ARTCOURT Gallery

Exhibitions

OAP Sculpture Path 2025-27 | Sculpted Rhymes: Landscape and Fired Forms

2025. 11 - 2027. 4 OAP Sculpture Path (OAP Public Green Space, Promenade along the Okawa River, Osaka)

We are pleased to present an outdoor sculpture exhibition with works by Masayuki Inoue (b. 1957) and Yuki Nakaigawa (b. 1960), held along the OAP Sculpture Path in Osaka’s Kita Ward. A deep engagement with clay underlies the production of both artists’ large-scale works, several of which are presented in this open-air setting.
Supple forms that seem to transform on their own accord. The clay’s surface absorbs ambient temperature throughout the day: initially cool and then gradually warming. The works of both artists reveal the deep delight inherent in the “act of shaping” and brim with the earthy, intrinsic allure of the medium of clay. The pulse of the layered forms unfolds like rhymes, sustained by the quiet confidence of skilled craftsmanship.
This open-air exhibition features eight new works, including rounded forms that seem to pile themselves atop plinths, alongside others that resonate subtly with the budding offshoots of the trees lining the OAP Sculpture Path.

------------------------------------------------------

-Artist's statements
Both Inoue and Nakaigawa have spent many years working with clay, producing large-scale sculptural works. Inoue maintains a measured distance from his own work, attuned to the subtle cues of the medium, which he internalizes and translates back into form. Nakaigawa draws motifs from humble natural objects, which she abstracts and magnifies into expansive forms.
For this open-air installation, one of the main challenges was how to thoughtfully engage the presence of the prominent plinths, both in relation to the works themselves and the surrounding landscape. Our intention is that each work will settle naturally into place, making use of the plinth’s stature without appearing structurally detached, neither overshadowed by the surrounding trees nor lost amid the pergolas.

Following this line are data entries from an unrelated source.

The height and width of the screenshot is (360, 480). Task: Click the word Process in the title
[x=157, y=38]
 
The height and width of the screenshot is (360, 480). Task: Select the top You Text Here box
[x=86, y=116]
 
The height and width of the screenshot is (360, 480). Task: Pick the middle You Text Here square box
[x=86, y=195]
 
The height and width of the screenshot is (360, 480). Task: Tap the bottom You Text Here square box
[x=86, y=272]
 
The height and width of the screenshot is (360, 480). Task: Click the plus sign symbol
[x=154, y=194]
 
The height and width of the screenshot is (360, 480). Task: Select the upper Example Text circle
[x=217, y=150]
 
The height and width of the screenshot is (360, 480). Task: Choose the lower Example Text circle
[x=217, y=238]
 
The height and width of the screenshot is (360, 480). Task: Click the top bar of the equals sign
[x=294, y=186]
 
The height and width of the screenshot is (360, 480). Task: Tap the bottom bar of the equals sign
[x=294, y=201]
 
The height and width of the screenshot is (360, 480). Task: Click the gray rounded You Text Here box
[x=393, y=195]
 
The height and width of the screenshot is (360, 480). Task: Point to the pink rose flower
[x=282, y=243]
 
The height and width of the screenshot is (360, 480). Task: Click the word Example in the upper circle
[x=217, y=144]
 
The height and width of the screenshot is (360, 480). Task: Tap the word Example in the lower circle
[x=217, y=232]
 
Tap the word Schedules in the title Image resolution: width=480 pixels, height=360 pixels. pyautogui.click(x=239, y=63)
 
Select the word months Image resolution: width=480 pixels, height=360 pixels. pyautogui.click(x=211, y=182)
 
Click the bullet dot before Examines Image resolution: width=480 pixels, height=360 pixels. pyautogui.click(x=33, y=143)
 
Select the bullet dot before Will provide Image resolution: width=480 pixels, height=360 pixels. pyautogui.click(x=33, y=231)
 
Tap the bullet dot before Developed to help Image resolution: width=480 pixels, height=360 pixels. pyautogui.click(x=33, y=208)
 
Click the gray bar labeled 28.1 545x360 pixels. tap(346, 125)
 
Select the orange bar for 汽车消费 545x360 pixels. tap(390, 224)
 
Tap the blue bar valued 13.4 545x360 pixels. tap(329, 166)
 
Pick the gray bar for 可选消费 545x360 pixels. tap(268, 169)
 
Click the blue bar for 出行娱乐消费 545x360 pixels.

Masayuki Inoue / Yuki Nakaigawa

------------------------------------------------------

Masayuki Inoue

As the clay churned between his hands with the rotations of the potter’s wheel, Masayuki Inoue was captivated by the material presence that arose before him, leading him to shift his focus from painting and to pursue ceramics in earnest in the mid-1980s. He draws meaning from the multifaceted dialogue in the creative process between the hand of the maker and the forces of nature: the forms that arise in response to the action of his intent, and the clay’s shifting disposition as it hardens through fire. He allows the material to respond, carefully observing its behavior, and then reworking it into
new forms. These forms Inoue produces range from shaped structures that are broken down into fragments and then reassembled to unfold like three-dimensional drawings in space, to bold, large-scale compositions built from flat panels fastened together with bolts.

Yuki Nakaigawa

Since the late 1980s, Nakaigawa has engaged with clay as her medium of expression, centering around her production of large-scale, voluminous works shaped by hand and fired in the kiln. As Nakaigawa herself puts it, her “inspiration to create derives from encounters with the grotesquely beautiful shapes of the creatures which stir in groves of sawtooth oaks;” she draws from nature to produce genial forms that embody the supple tactility distinctive to ceramics. Her works, composed of subtly varied shapes arranged in series or stacked together, call to mind the life’s nascent forms, such as the seeds of plants and the eggs of insects, and are imbued with a palpable yet elusive presence.

------------------------------------------------------

About the OAP Sculpture Path

The OAP Sculpture Path is located along the waterfront promenade facing the Okawa River that flows through the center of Osaka and is known as the setting for the Tenjin Festival. Every year and a half, the open-air exhibition showcases 8 new sculptures around a theme, and present sculptures of exciting artists working both in Japan and abroad with approachability as our motto.